■ **WHAT YOU ARE ASKED TO DO**
Look through the data below for the line with "סט עציצים (248, 2377)" and the line with "חמסות ומוביילים (539, 2337)", then output those two and all lines in between, exactly as written.

Stored items
▬▬▬▬▬▬

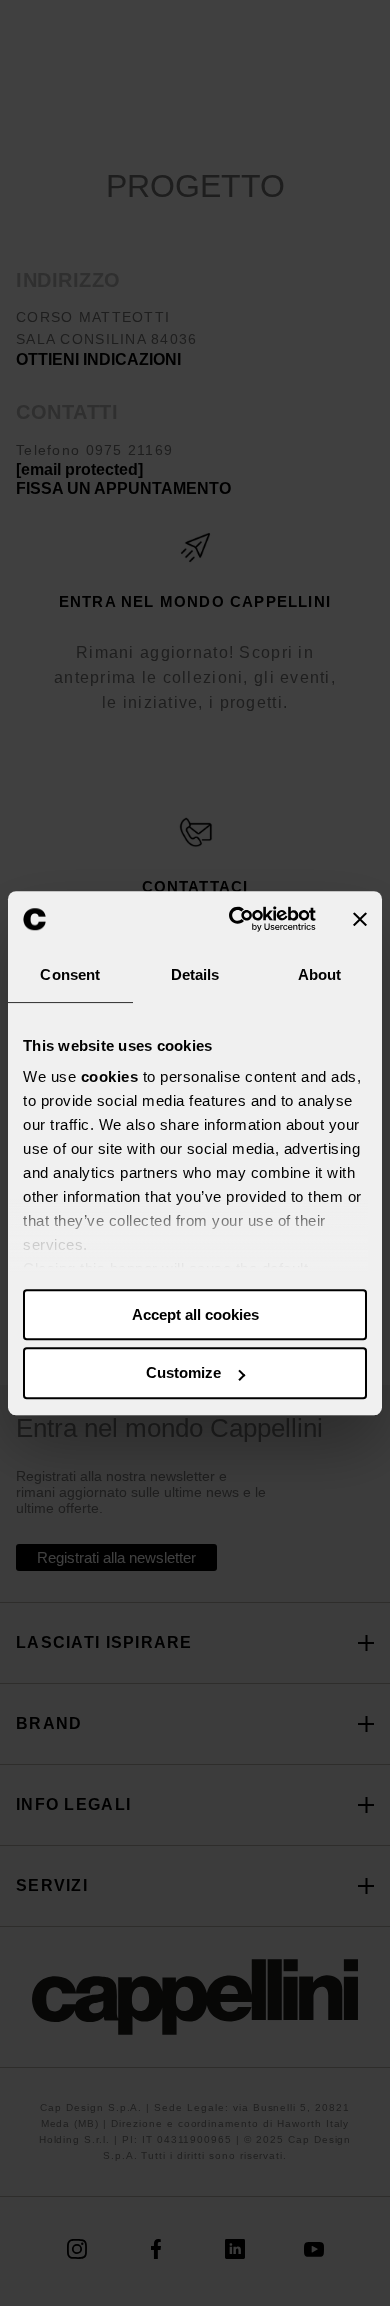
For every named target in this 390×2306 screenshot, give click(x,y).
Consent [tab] (70, 974)
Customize (183, 1373)
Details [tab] (195, 974)
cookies (110, 1076)
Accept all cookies (195, 1314)
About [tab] (320, 974)
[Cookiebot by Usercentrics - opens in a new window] (236, 919)
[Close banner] (360, 919)
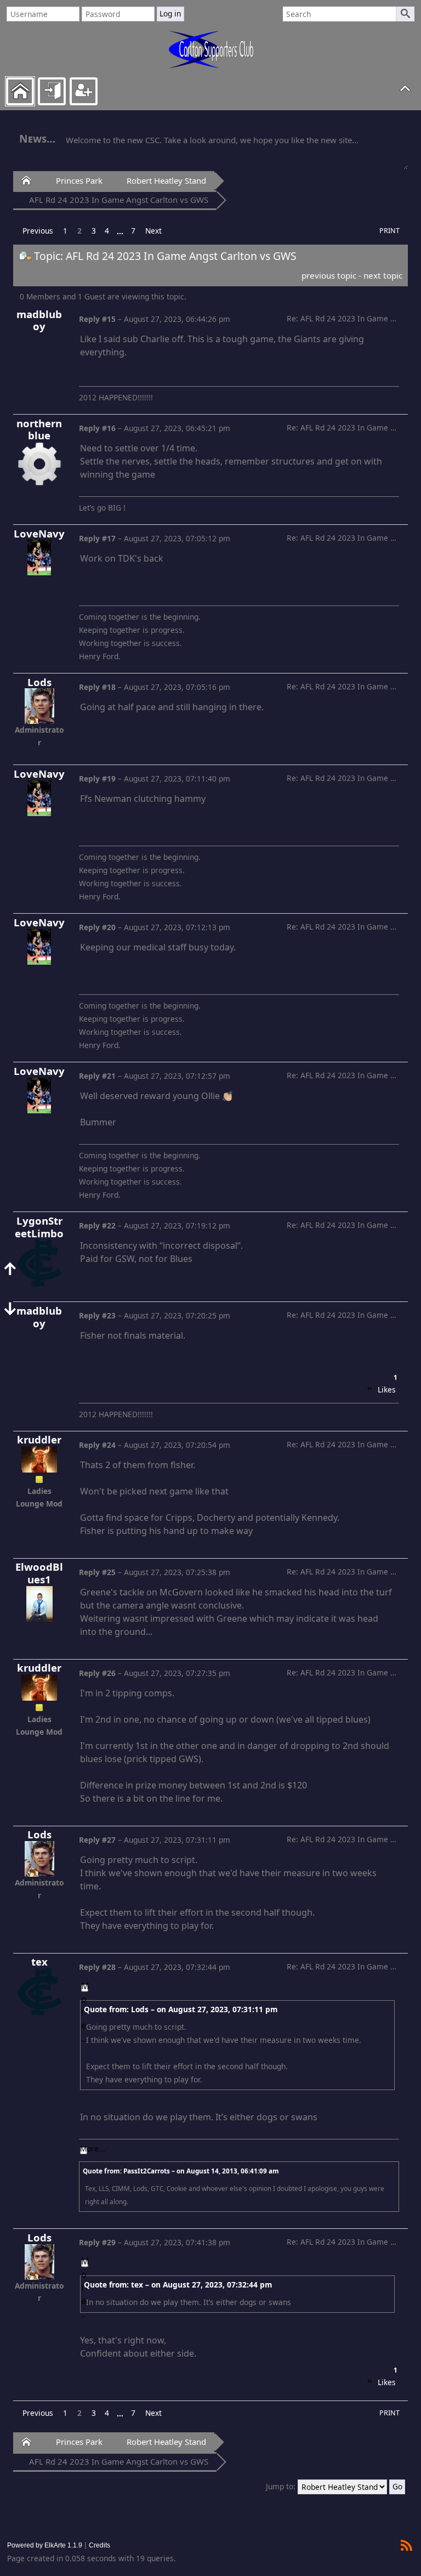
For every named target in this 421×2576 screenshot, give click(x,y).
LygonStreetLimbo (39, 1227)
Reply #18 (97, 687)
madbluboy (39, 320)
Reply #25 (97, 1572)
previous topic (328, 275)
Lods (39, 682)
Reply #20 (97, 927)
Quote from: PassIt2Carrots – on (181, 2170)
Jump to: (280, 2486)
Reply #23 (97, 1315)
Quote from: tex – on (178, 2284)
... (120, 231)
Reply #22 (97, 1225)
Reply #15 (97, 319)
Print (389, 230)
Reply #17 (97, 538)
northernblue (39, 430)
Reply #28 (97, 1967)
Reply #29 (97, 2242)
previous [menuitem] (37, 230)
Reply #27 (97, 1840)
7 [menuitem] (133, 230)
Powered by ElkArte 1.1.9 (44, 2545)
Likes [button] (386, 1388)
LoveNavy (39, 534)
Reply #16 (97, 428)
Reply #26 (97, 1673)
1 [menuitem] (65, 230)
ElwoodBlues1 (39, 1573)
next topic (382, 275)
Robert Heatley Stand (166, 180)
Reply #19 (97, 778)
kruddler (39, 1440)
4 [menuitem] (107, 230)
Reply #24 (97, 1445)
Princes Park (79, 180)
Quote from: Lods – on (180, 2009)
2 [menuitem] (79, 230)
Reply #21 (97, 1076)
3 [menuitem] (94, 230)
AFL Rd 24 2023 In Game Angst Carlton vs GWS (118, 199)
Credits (99, 2545)
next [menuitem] (153, 230)
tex (39, 1962)
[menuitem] (38, 231)
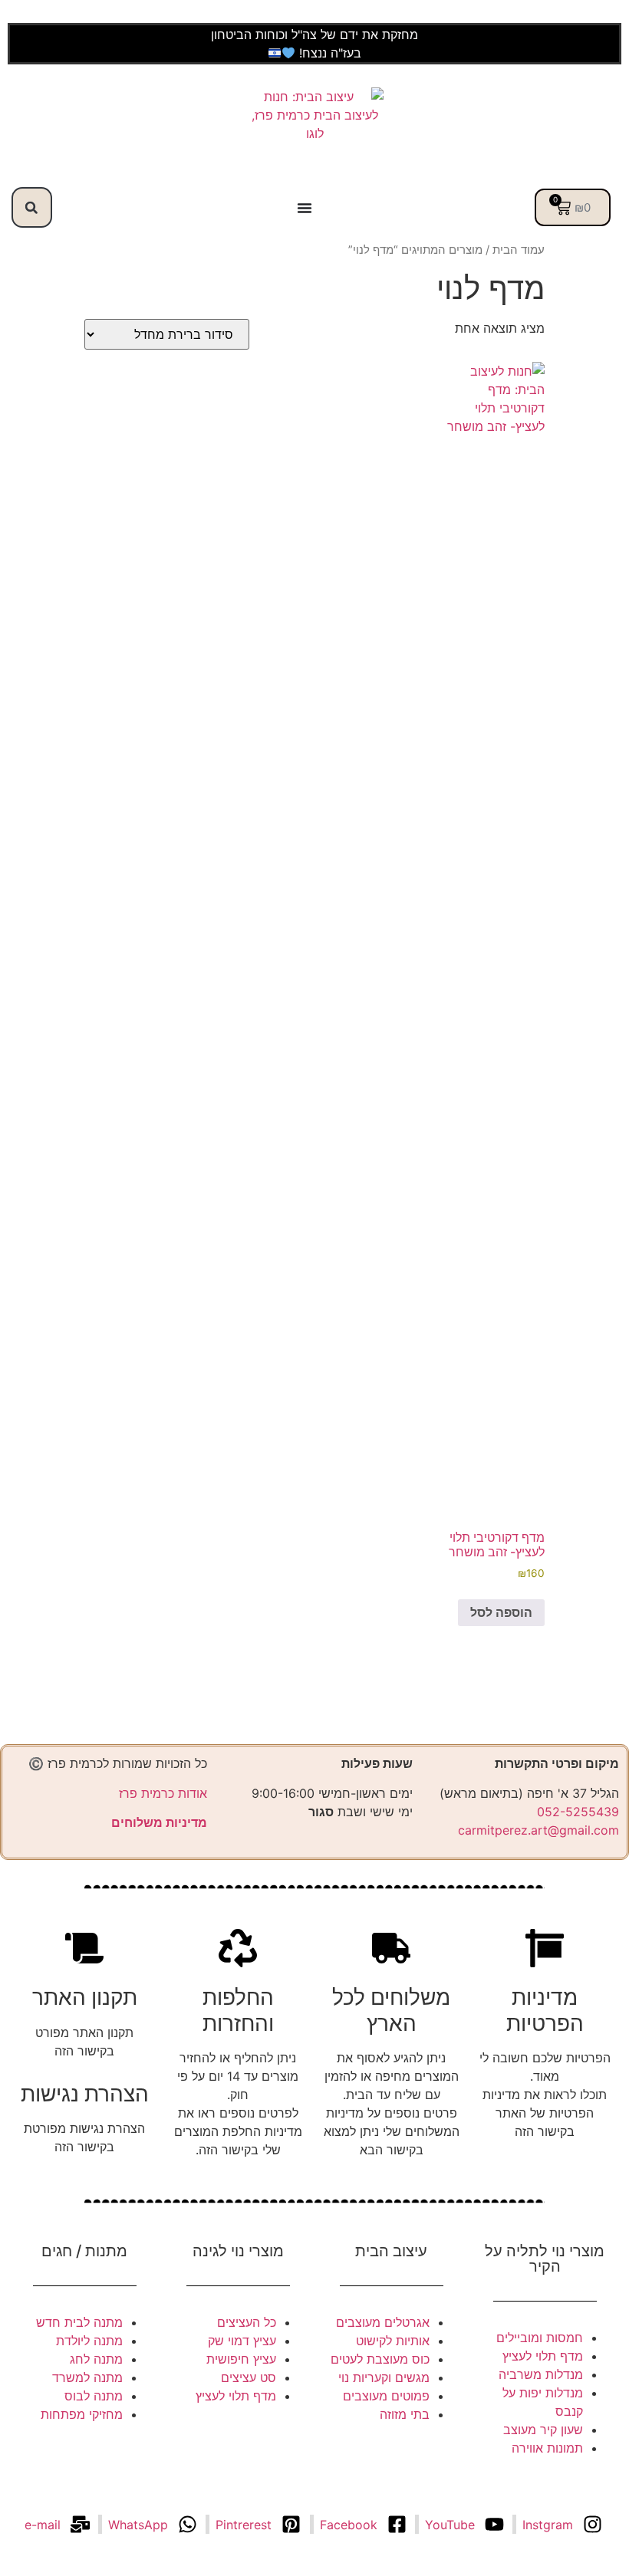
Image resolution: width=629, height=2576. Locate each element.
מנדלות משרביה (541, 2374)
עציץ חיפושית (241, 2359)
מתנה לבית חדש (79, 2322)
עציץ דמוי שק (242, 2340)
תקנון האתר (84, 1997)
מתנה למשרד (87, 2377)
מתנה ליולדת (89, 2340)
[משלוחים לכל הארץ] (391, 1948)
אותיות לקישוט (393, 2340)
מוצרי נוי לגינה (238, 2251)
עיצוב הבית (391, 2251)
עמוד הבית (518, 250)
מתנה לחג (96, 2359)
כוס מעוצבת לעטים (380, 2359)
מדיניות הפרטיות (545, 2010)
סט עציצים (248, 2377)
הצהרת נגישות (85, 2094)
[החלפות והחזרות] (238, 1948)
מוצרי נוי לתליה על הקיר (544, 2258)
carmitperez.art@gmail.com (538, 1830)
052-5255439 (578, 1811)
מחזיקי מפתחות (82, 2414)
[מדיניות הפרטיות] (544, 1948)
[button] (32, 207)
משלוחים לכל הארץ (391, 2010)
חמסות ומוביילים (539, 2337)
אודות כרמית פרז (163, 1793)
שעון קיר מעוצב (543, 2429)
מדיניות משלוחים (159, 1822)
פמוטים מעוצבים (386, 2396)
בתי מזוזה (405, 2414)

▬▬▬▬▬▬

■ **ANSWER TO THIS PROBLEM**
סט עציצים (248, 2377)
הצהרת נגישות (85, 2094)
[החלפות והחזרות] (238, 1948)
מוצרי נוי לתליה על הקיר (544, 2258)
carmitperez.art@gmail.com (538, 1830)
052-5255439 (578, 1811)
מחזיקי מפתחות (82, 2414)
[מדיניות הפרטיות] (544, 1948)
[button] (32, 207)
משלוחים לכל הארץ (391, 2010)
חמסות ומוביילים (539, 2337)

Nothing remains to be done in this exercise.